*** Data for processing Section Begins ***

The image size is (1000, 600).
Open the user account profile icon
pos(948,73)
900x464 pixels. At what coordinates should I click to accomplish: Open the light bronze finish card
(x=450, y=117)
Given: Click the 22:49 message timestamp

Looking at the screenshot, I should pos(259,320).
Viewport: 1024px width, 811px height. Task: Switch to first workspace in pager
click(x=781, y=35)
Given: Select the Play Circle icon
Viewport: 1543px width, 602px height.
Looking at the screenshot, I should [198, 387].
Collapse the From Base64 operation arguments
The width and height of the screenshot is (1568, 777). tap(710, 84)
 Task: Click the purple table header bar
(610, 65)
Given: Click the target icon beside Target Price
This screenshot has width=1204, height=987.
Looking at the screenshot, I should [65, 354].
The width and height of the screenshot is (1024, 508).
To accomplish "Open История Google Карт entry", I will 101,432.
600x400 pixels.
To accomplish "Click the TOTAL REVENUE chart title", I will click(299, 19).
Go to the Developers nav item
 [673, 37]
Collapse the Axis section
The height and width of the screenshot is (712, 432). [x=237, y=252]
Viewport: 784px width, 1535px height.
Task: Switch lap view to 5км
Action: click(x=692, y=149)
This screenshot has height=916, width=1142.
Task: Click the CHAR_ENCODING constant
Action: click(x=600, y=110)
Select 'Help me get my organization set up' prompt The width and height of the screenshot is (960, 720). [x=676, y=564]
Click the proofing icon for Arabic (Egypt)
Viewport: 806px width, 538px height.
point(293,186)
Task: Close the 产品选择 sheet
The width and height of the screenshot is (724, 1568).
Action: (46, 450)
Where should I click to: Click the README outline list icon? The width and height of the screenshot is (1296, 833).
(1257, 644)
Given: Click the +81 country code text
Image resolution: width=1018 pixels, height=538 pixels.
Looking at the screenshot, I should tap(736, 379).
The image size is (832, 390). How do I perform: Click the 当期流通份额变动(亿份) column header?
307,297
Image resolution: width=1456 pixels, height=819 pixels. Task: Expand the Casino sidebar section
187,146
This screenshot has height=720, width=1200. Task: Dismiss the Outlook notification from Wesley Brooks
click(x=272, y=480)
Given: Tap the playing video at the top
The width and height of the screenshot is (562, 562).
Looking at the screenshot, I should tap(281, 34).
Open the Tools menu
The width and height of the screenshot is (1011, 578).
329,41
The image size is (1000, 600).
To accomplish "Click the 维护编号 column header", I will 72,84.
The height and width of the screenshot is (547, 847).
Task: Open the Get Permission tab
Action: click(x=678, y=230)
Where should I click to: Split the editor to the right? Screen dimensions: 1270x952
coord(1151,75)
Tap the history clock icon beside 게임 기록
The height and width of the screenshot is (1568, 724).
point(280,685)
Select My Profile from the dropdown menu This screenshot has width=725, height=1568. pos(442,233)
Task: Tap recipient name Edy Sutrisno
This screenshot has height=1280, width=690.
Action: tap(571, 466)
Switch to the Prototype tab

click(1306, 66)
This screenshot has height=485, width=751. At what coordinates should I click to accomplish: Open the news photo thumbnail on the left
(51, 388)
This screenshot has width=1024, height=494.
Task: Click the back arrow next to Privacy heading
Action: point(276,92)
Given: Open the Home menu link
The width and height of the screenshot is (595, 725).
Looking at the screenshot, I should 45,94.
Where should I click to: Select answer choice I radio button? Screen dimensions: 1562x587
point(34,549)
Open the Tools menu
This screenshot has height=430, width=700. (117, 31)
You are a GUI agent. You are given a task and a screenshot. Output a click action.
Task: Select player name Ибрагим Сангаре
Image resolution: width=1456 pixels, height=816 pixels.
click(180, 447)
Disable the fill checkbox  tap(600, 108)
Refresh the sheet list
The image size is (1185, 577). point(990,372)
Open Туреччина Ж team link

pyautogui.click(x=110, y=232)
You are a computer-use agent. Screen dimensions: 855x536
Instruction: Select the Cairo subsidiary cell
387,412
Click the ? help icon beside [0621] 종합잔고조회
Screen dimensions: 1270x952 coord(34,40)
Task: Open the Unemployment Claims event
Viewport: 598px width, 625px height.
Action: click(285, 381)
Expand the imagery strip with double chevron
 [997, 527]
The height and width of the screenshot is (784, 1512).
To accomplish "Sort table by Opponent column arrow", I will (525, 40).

*** Data for processing Section Ends ***

Return the data in full, with each line kept exactly as it is.

--- Answer section ---
The image size is (1000, 600).
Open the user account profile icon
pos(948,73)
900x464 pixels. At what coordinates should I click to accomplish: Open the light bronze finish card
(x=450, y=117)
Given: Click the 22:49 message timestamp

Looking at the screenshot, I should pos(259,320).
Viewport: 1024px width, 811px height. Task: Switch to first workspace in pager
click(x=781, y=35)
Given: Select the Play Circle icon
Viewport: 1543px width, 602px height.
Looking at the screenshot, I should [198, 387].
Collapse the From Base64 operation arguments
The width and height of the screenshot is (1568, 777). tap(710, 84)
 Task: Click the purple table header bar
(610, 65)
Given: Click the target icon beside Target Price
This screenshot has width=1204, height=987.
Looking at the screenshot, I should [65, 354].
The width and height of the screenshot is (1024, 508).
To accomplish "Open История Google Карт entry", I will 101,432.
600x400 pixels.
To accomplish "Click the TOTAL REVENUE chart title", I will click(299, 19).
Go to the Developers nav item
 [673, 37]
Collapse the Axis section
The height and width of the screenshot is (712, 432). [x=237, y=252]
Viewport: 784px width, 1535px height.
Task: Switch lap view to 5км
Action: click(x=692, y=149)
This screenshot has height=916, width=1142.
Task: Click the CHAR_ENCODING constant
Action: click(x=600, y=110)
Select 'Help me get my organization set up' prompt The width and height of the screenshot is (960, 720). [x=676, y=564]
Click the proofing icon for Arabic (Egypt)
Viewport: 806px width, 538px height.
point(293,186)
Task: Close the 产品选择 sheet
The width and height of the screenshot is (724, 1568).
Action: (46, 450)
Where should I click to: Click the README outline list icon? The width and height of the screenshot is (1296, 833).
(1257, 644)
Given: Click the +81 country code text
Image resolution: width=1018 pixels, height=538 pixels.
Looking at the screenshot, I should tap(736, 379).
The image size is (832, 390). How do I perform: Click the 当期流通份额变动(亿份) column header?
307,297
Image resolution: width=1456 pixels, height=819 pixels. Task: Expand the Casino sidebar section
187,146
This screenshot has height=720, width=1200. Task: Dismiss the Outlook notification from Wesley Brooks
click(x=272, y=480)
Given: Tap the playing video at the top
The width and height of the screenshot is (562, 562).
Looking at the screenshot, I should tap(281, 34).
Open the Tools menu
The width and height of the screenshot is (1011, 578).
329,41
The image size is (1000, 600).
To accomplish "Click the 维护编号 column header", I will 72,84.
The height and width of the screenshot is (547, 847).
Task: Open the Get Permission tab
Action: click(x=678, y=230)
Where should I click to: Split the editor to the right? Screen dimensions: 1270x952
coord(1151,75)
Tap the history clock icon beside 게임 기록
The height and width of the screenshot is (1568, 724).
point(280,685)
Select My Profile from the dropdown menu This screenshot has width=725, height=1568. pos(442,233)
Task: Tap recipient name Edy Sutrisno
This screenshot has height=1280, width=690.
Action: tap(571, 466)
Switch to the Prototype tab

click(1306, 66)
This screenshot has height=485, width=751. At what coordinates should I click to accomplish: Open the news photo thumbnail on the left
(51, 388)
This screenshot has width=1024, height=494.
Task: Click the back arrow next to Privacy heading
Action: point(276,92)
Given: Open the Home menu link
The width and height of the screenshot is (595, 725).
Looking at the screenshot, I should 45,94.
Where should I click to: Select answer choice I radio button? Screen dimensions: 1562x587
point(34,549)
Open the Tools menu
This screenshot has height=430, width=700. (117, 31)
You are a GUI agent. You are given a task and a screenshot. Output a click action.
Task: Select player name Ибрагим Сангаре
Image resolution: width=1456 pixels, height=816 pixels.
click(180, 447)
Disable the fill checkbox  tap(600, 108)
Refresh the sheet list
The image size is (1185, 577). point(990,372)
Open Туреччина Ж team link

pyautogui.click(x=110, y=232)
You are a computer-use agent. Screen dimensions: 855x536
Instruction: Select the Cairo subsidiary cell
387,412
Click the ? help icon beside [0621] 종합잔고조회
Screen dimensions: 1270x952 coord(34,40)
Task: Open the Unemployment Claims event
Viewport: 598px width, 625px height.
Action: click(285, 381)
Expand the imagery strip with double chevron
 [997, 527]
The height and width of the screenshot is (784, 1512).
To accomplish "Sort table by Opponent column arrow", I will (525, 40).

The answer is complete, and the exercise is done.